SACRAMENTO – California Attorney General Rob Bonta today announced a $75 million nationwide settlement with global pharmaceutical company Bristol Myers Squibb (BMS), resolving allegations that BMS underpaid the drug rebates owed to Medi-Cal and other state Medicaid programs. According to a complaint filed by a whistleblower, BMS overcharged the states for its pharmaceuticals by decreasing the rebate amount the company, like other drug manufacturers, must periodically pay to ensure that states pay competitive prices for pharmaceuticals. Of the $75 million BMS will pay to resolve the allegations against the company, $41,360,522.93 will go to the federal government and $33.639,477.07 to the states involved. California’s share of the settlement is $2,356,842.71.

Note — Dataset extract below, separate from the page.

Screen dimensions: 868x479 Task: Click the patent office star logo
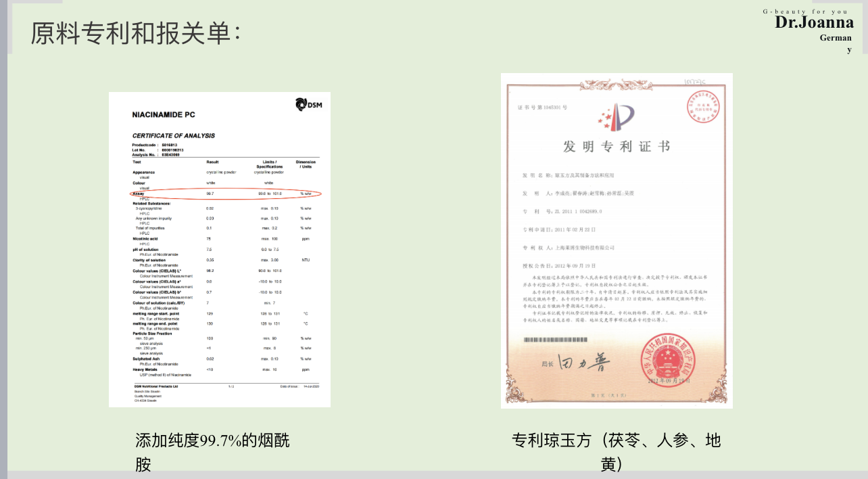tap(616, 116)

“Using falsification and deception to underpay drug rebate payments to Medi-Cal undermines Medi-Cal’s ability to look after the millions of Californians who rely on the program for their essential, even life-saving medications,” said Attorney General Bonta. “We will continue to step in when corporations make decisions that compromise the interests, health, and wellbeing of our state's residents.”

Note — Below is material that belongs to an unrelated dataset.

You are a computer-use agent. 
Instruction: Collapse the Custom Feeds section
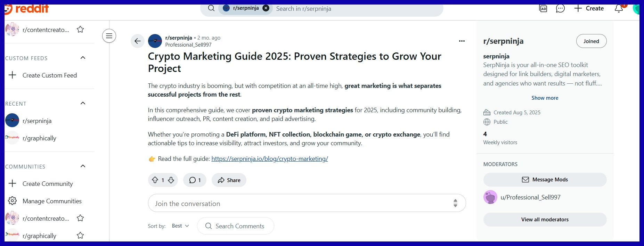click(x=83, y=58)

BMS is a pharmaceutical company that manufactures prescription drugs and biologics. A federal law known as the Medicaid Drug Rebate Program requires manufacturers to pay rebates to state Medicaid programs. Rebates are calculated based on the average price drug wholesalers paid the company for each drug that quarter. The price is known as the Average Manufacturer’s Price or AMP. The greater the reported AMP, the greater the rebate the manufacturer owes. To trim the actual amount BMS owed under the rebate program, the company falsely treated wholesalers’ fees for services such as restocking, inventory management, and distribution as “discounts”, deducting them from their reported AMP. As a result of BMS’s underreported AMP, the company underpaid their rebate amount and overcharged state Medicaid programs for its pharmaceuticals.

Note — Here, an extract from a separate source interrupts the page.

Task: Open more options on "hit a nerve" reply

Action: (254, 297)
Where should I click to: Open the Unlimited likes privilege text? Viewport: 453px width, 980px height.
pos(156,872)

The settlement agreement is a result of the California Department of Justice’s Division of Medi-Cal Fraud and Elder Abuse (DMFEA) working with a team of other states. Through the DMFEA, the California Department of Justice works to protect Californians by investigating and prosecuting those who perpetrate fraud on the Medi-Cal program. DMFEA also investigates and prosecutes those responsible for abuse, neglect, and fraud committed against elderly and dependent adults in the state. The Division regularly works with whistleblowers and law enforcement agencies to investigate and prosecute crimes.
The DMFEA receives 75% of its funding from the U.S. Department of Health and Human Services under a grant award totaling $41,264,032 for federal fiscal year 2020-2021. The remaining 25%, totaling $13,754,675 for fiscal year 2020-2021, is funded by the State of California. The federal fiscal year is defined as through September 30, 2021.